Given that Artificial Intelligence (AI) has until so recently been the stuff of science fiction, it is astonishing to see how quickly it has become part of the mundane fabric of our lives, whether we are curating our social media feeds or shouting at Alexa.
As machines are trained ‘to see’ without human intervention, American artist Trevor Paglen’s (b. 1974) new commission at the Barbican Centre’s Curve explores how artificial intelligence technologies are being trained to categorise objects and people, highlighting the hidden prejudices and bias inherent in AI.
“Machine-seeing-for-machines is a ubiquitous phenomenon,” Paglen has commented, “encompassing everything from facial-recognition systems conducting automated biometric surveillance at airports to department stores intercepting customers’ mobile phone pings to create intricate maps of movements through the aisles. But all this seeing, all of these images, are essentially invisible to human eyes. These images aren’t meant for us; they’re meant to do things in the world; human eyes aren’t in the loop.”
When entering the exhibition, the vast mosaic of 35,000 images displayed floor to ceiling along the entire length of the gallery’s curved wall creates a striking visual effect. Moving closer we can see that the installation brings together snap-shot sized photographs clustered around specific keywords.
The words and images are sourced from ImageNet AI, a dataset created by US researchers a decade ago that consists of over 14 million images taken from Flickr and roughly 21,000 crowdsources categories which are used to train the AI systems that surround us.
It starts off promisingly enough, particularly around the first few words on the wall such as APPLE, LICHEN or SUN. However, the further we immerse ourselves into this avalanche of images, the more unsettling it becomes.
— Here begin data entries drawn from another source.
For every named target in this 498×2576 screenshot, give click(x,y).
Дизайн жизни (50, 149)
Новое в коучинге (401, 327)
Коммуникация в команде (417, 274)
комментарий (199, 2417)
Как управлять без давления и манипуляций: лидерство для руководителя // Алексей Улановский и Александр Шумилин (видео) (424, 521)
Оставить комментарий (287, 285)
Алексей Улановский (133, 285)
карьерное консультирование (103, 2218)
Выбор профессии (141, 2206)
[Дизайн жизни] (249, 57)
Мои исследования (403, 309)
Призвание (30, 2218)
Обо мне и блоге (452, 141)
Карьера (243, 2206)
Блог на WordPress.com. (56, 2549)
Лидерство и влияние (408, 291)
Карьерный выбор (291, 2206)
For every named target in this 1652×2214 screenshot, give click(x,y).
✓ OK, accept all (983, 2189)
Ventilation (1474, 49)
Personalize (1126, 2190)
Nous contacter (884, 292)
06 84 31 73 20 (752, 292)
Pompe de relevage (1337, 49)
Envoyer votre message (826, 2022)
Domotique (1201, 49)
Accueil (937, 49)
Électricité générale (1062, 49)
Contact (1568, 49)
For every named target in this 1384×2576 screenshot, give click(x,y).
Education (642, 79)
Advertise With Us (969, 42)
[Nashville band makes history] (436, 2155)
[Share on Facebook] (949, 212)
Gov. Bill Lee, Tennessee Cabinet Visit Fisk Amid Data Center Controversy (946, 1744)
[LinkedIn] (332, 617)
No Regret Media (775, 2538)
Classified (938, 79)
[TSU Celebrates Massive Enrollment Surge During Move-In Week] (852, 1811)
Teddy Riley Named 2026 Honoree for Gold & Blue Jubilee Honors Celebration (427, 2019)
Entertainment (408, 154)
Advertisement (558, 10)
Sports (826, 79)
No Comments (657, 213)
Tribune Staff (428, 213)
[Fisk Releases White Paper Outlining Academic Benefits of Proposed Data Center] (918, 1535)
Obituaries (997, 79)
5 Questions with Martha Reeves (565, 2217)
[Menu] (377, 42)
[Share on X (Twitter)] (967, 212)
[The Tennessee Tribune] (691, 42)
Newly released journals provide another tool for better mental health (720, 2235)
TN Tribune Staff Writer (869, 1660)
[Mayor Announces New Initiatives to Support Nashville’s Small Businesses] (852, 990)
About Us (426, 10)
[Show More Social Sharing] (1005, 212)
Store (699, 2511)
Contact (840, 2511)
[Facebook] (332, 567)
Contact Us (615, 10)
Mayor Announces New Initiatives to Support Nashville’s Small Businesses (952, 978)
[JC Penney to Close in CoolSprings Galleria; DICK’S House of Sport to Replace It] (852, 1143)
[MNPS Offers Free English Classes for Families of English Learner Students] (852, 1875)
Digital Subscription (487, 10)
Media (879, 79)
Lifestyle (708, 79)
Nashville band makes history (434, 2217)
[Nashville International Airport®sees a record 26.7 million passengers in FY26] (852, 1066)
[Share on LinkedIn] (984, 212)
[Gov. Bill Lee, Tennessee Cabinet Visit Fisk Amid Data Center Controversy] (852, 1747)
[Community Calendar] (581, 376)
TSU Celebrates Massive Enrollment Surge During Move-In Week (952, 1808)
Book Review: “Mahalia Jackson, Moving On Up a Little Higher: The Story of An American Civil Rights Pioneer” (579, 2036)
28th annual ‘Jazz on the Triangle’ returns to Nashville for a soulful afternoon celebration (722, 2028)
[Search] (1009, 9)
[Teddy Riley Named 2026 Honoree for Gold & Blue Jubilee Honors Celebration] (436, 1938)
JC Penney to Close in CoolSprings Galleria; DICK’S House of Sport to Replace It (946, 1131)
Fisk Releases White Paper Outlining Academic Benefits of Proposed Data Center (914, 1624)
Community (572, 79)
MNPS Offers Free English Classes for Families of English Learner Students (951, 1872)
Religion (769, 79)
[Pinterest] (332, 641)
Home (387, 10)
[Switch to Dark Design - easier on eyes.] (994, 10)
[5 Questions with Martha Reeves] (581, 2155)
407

We realise that images of INVESTORS mainly show white men, CONVICT or BAD PEOPLE predominantly feature Black people.
According to ImageNet AI, ARTIST MODELs are mainly half-naked Asian Women and ImageNet’s differentiation of how a WINE LOVER looks like in comparison to an ALCOHOLIC is highly questionable, since it mainly seems to rely on the depicted drink.
Surprisingly photographs of Barack Obama turn up in a remarkable number of categories, for example under POLITICIAN, OLIGARCH, RACIST, DRUG ADDICT or TRAITOR.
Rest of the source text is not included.